TEXT SECTION:
------------
[llvm] [LoopUnroll] Add flag to disable PGO usage (PR #102950)

Ellis Hoag via llvm-commits llvm-commits at lists.llvm.org
Mon Aug 12 11:36:35 PDT 2024


https://github.com/ellishg created https://github.com/llvm/llvm-project/pull/102950

Create the `-loop-unroll-use-branch-weights` LLVM flag to enable/disable the usage of `getLoopEstimatedTripCount()` which uses branch weights to determine the peel count.

https://github.com/llvm/llvm-project/blob/dc21cb5cc74fdff18418092570230cd980cafa27/llvm/include/llvm/Transforms/Utils/LoopUtils.h#L318-L324

When building with `-Oz`, consuming profiles can drastically increase binary size. We found `-loop-unroll-use-branch-weights=false` can give us a 1.6% text size win when profiles are used, which mitigates some of this regression.

>From 9a0e480777fc85bd8125a7324f2f1133b8dd41af Mon Sep 17 00:00:00 2001
From: Ellis Hoag <ellis.sparky.hoag at gmail.com>
Date: Mon, 12 Aug 2024 11:29:10 -0700
Subject: [PATCH] [LoopUnroll] Add flag to disable PGO usage

---
 llvm/include/llvm/Transforms/Utils/LoopPeel.h         |  3 ++-
 llvm/lib/Transforms/Scalar/LoopUnrollPass.cpp         | 11 +++++++++--
 llvm/lib/Transforms/Utils/LoopPeel.cpp                |  6 +++---
 .../LoopUnroll/peel-loop-conditions-pgo-1.ll          |  7 ++++---
 4 files changed, 18 insertions(+), 9 deletions(-)
------------
EXERCISE INSTRUCTIONS:
1. In the LLVM loop unroll patch post, shorten the paragraph beginning "When building with `-Oz`" and keep its main facts.
2. According to the LLVM loop unroll patch post, which function does the new flag enable or disable the use of?
3. Resume the LLVM loop unroll patch post after its last line.

ENTRIES:
------------
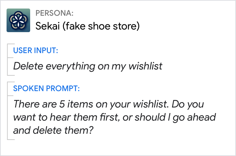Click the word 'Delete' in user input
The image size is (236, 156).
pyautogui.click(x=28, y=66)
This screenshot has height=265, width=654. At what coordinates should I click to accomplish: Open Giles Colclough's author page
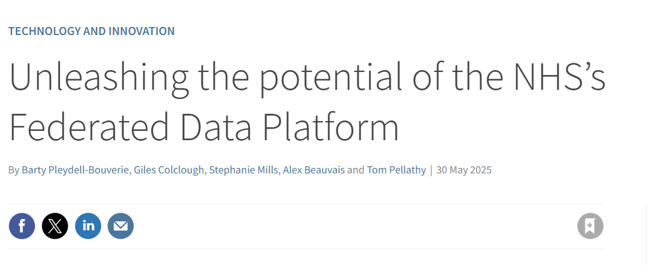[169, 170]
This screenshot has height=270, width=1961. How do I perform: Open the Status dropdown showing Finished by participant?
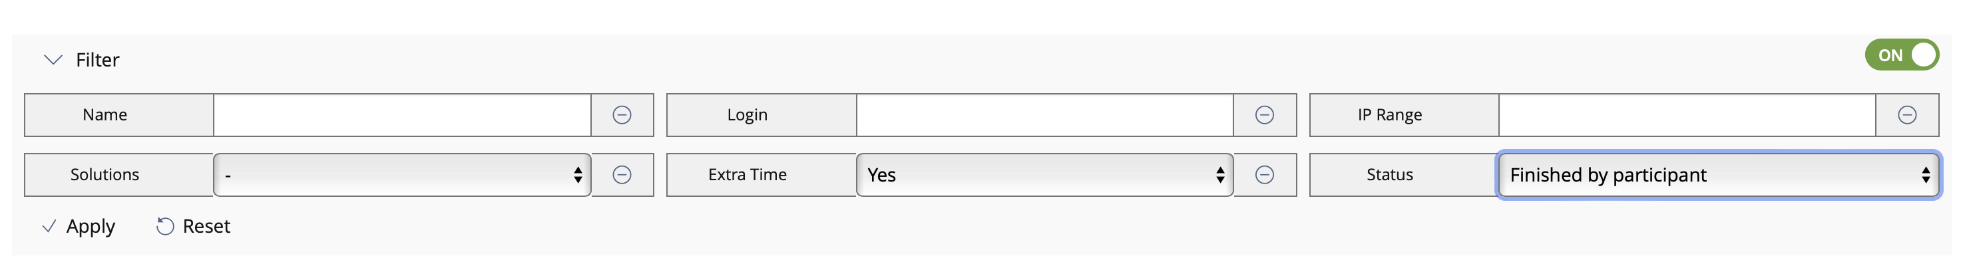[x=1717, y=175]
------------
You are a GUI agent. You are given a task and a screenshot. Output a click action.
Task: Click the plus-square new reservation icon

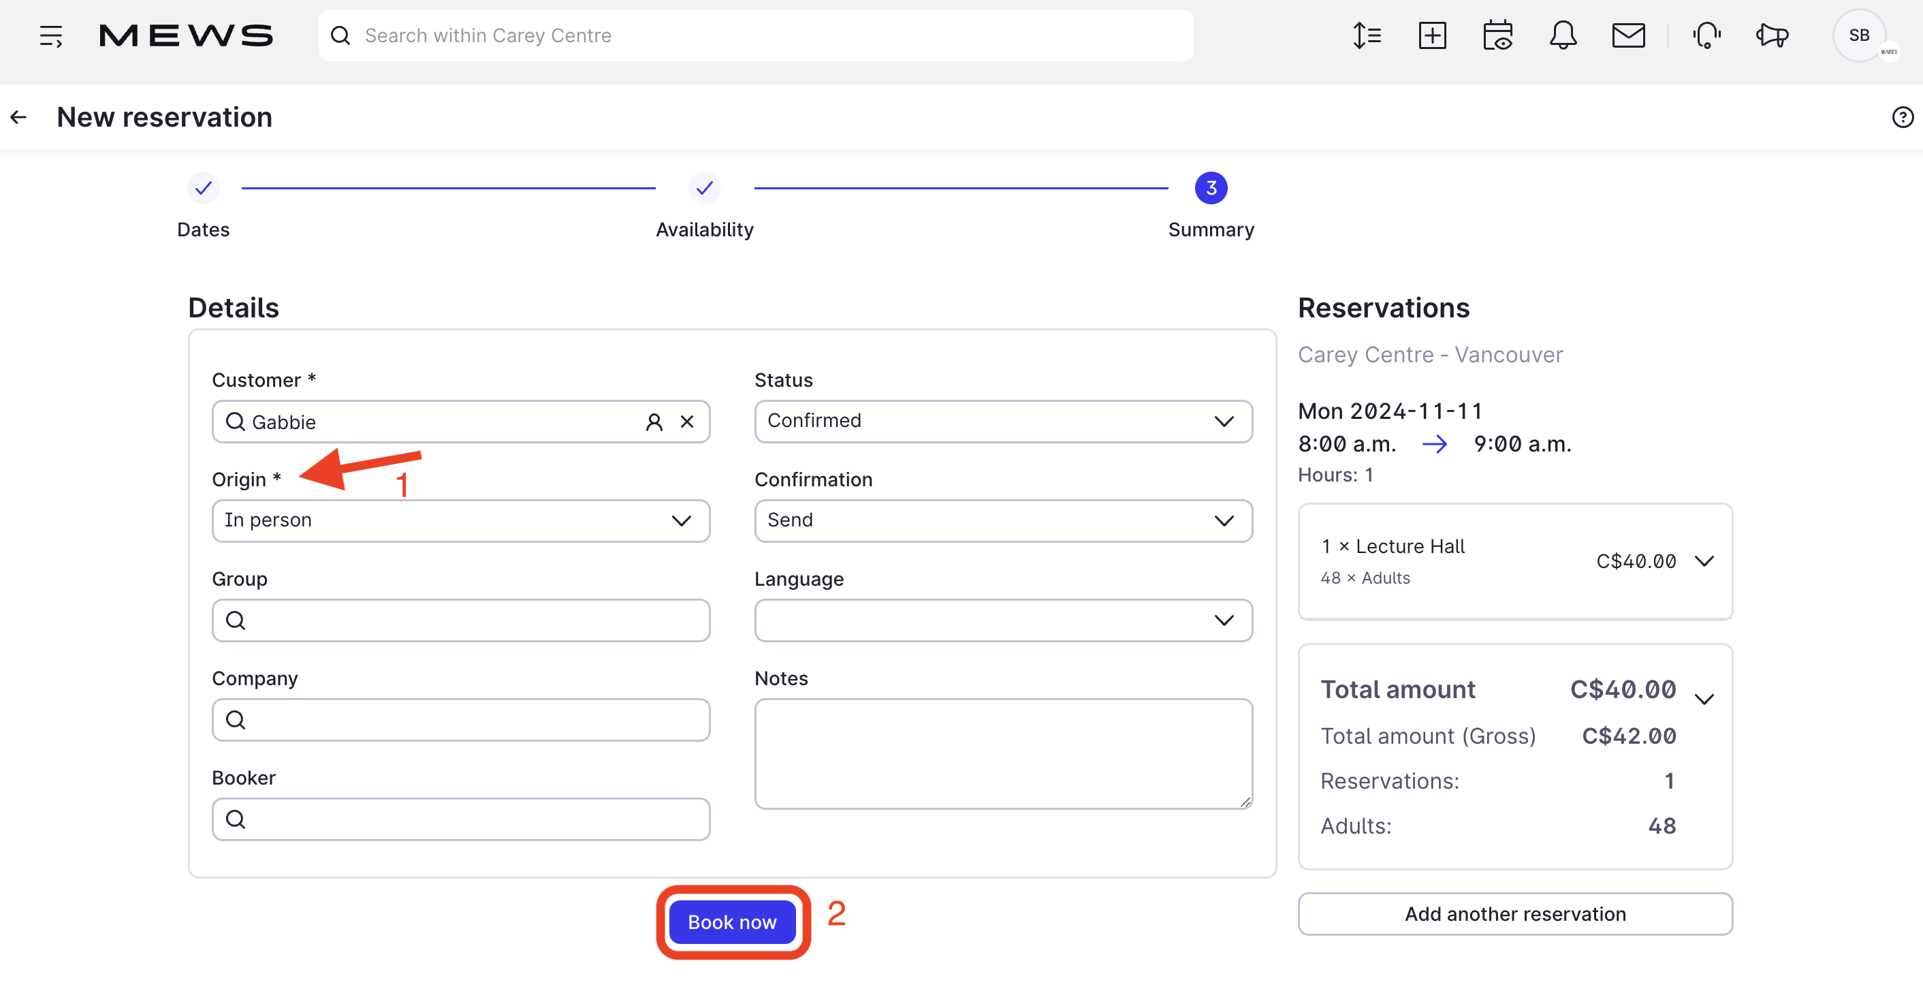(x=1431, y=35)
------------
RESULTS OF THE TASKS:
1. Under `-Oz`, using profiles can sharply grow binary size. Setting `-loop-unroll-use-branch-weights=false` gave a 1.6% text size win with profiles, offsetting part of that regression.

2. `getLoopEstimatedTripCount()`

3.
diff --git a/llvm/include/llvm/Transforms/Utils/LoopPeel.h b/llvm/include/llvm/Transforms/Utils/LoopPeel.h
index 0b78700ca71bb9..987c21b7ca5610 100644
--- a/llvm/include/llvm/Transforms/Utils/LoopPeel.h
+++ b/llvm/include/llvm/Transforms/Utils/LoopPeel.h
@@ -37,7 +37,8 @@ gatherPeelingPreferences(Loop *L, ScalarEvolution &SE,
 void computePeelCount(Loop *L, unsigned LoopSize,
                       TargetTransformInfo::PeelingPreferences &PP,
                       unsigned TripCount, DominatorTree &DT,
-                      ScalarEvolution &SE, AssumptionCache *AC = nullptr,
+                      ScalarEvolution &SE, bool UseBranchWeights,
+                      AssumptionCache *AC = nullptr,
                       unsigned Threshold = UINT_MAX);
 
 } // end namespace llvm
diff --git a/llvm/lib/Transforms/Scalar/LoopUnrollPass.cpp b/llvm/lib/Transforms/Scalar/LoopUnrollPass.cpp
index cbc35b6dd4292a..0a446851acf2d3 100644
--- a/llvm/lib/Transforms/Scalar/LoopUnrollPass.cpp
+++ b/llvm/lib/Transforms/Scalar/LoopUnrollPass.cpp
@@ -179,6 +179,12 @@ static cl::opt<unsigned> PragmaUnrollFullMaxIterations(
     "pragma-unroll-full-max-iterations", cl::init(1'000'000), cl::Hidden,
     cl::desc("Maximum allowed iterations to unroll under pragma unroll full."));
 
+static cl::opt<bool>
+    UseBranchWeights("loop-unroll-use-branch-weights", cl::init(true),
+                     cl::Hidden,
+                     cl::desc("Estimate loop trip counts with branch weight "
+                              "metadata to help determine the peel count"));
+
 /// A magic value for use with the Threshold parameter to indicate
 /// that the loop unroll should be performed regardless of how much
 /// code expansion would result.
@@ -1012,7 +1018,8 @@ bool llvm::computeUnrollCount(
   }
 
   // 5th priority is loop peeling.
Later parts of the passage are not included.